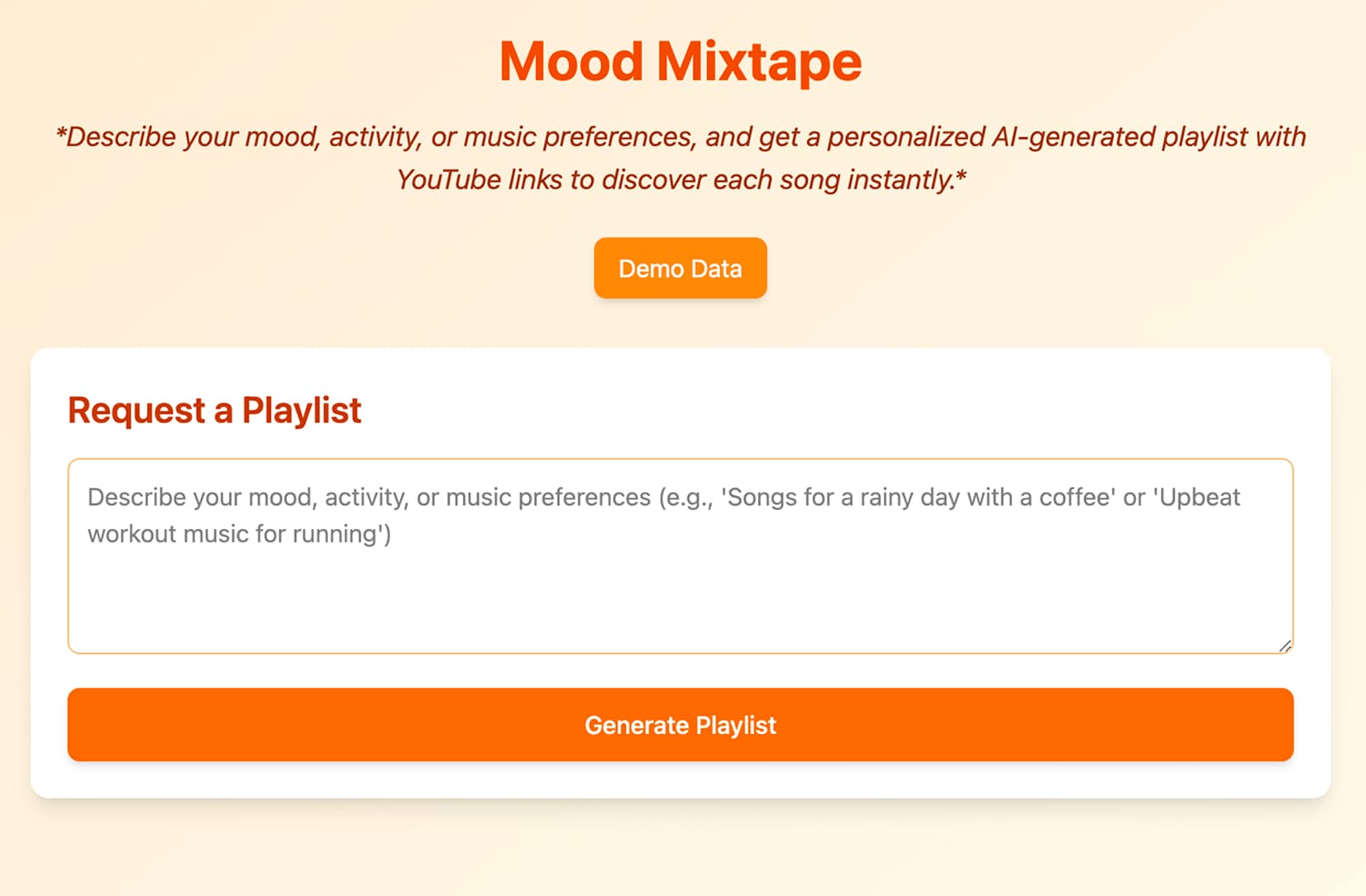Click the word 'Generate' on the wide button
The image size is (1366, 896).
click(636, 726)
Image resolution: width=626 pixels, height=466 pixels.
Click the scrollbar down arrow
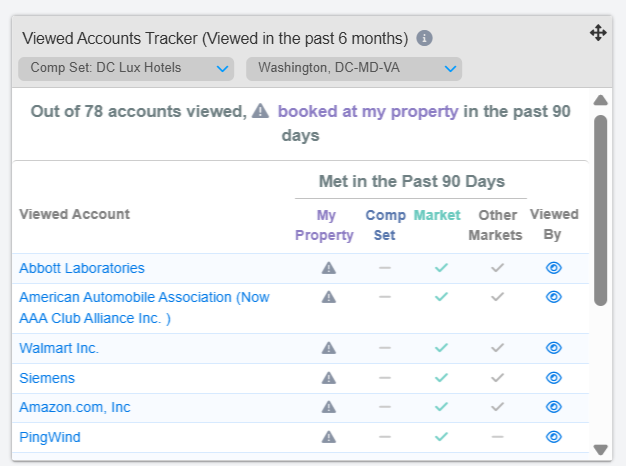(600, 450)
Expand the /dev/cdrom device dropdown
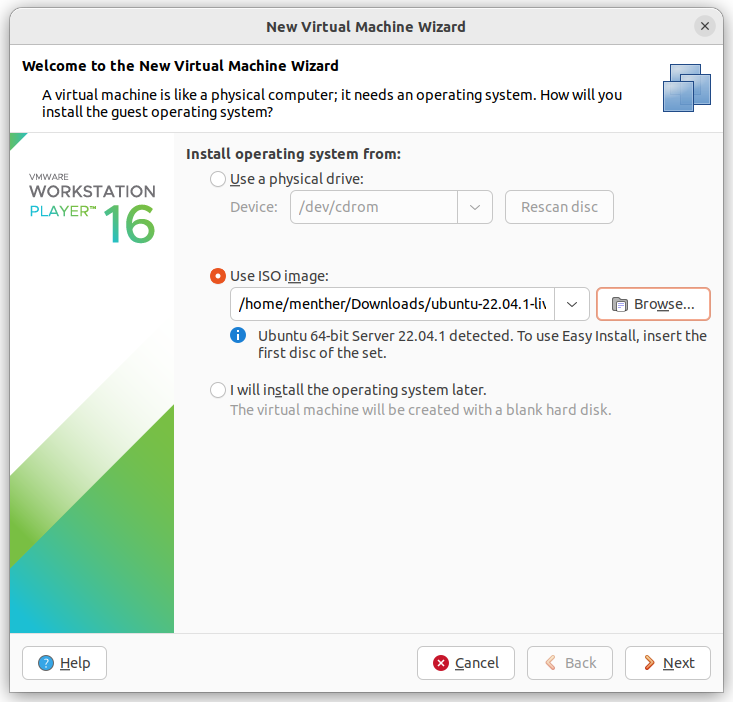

------------------------------------------------------------------------

■ EXERCISE: Copy the stretch from the line containing "Image resolution: width=626" through the end of the records, swapping "scrollbar" for "scroll bar" and keeping everything else the same. Leave out the pictures.

■ TASK RESPONSE:
Image resolution: width=626 pixels, height=466 pixels.
Click the scroll bar down arrow
(600, 450)
Expand the /dev/cdrom device dropdown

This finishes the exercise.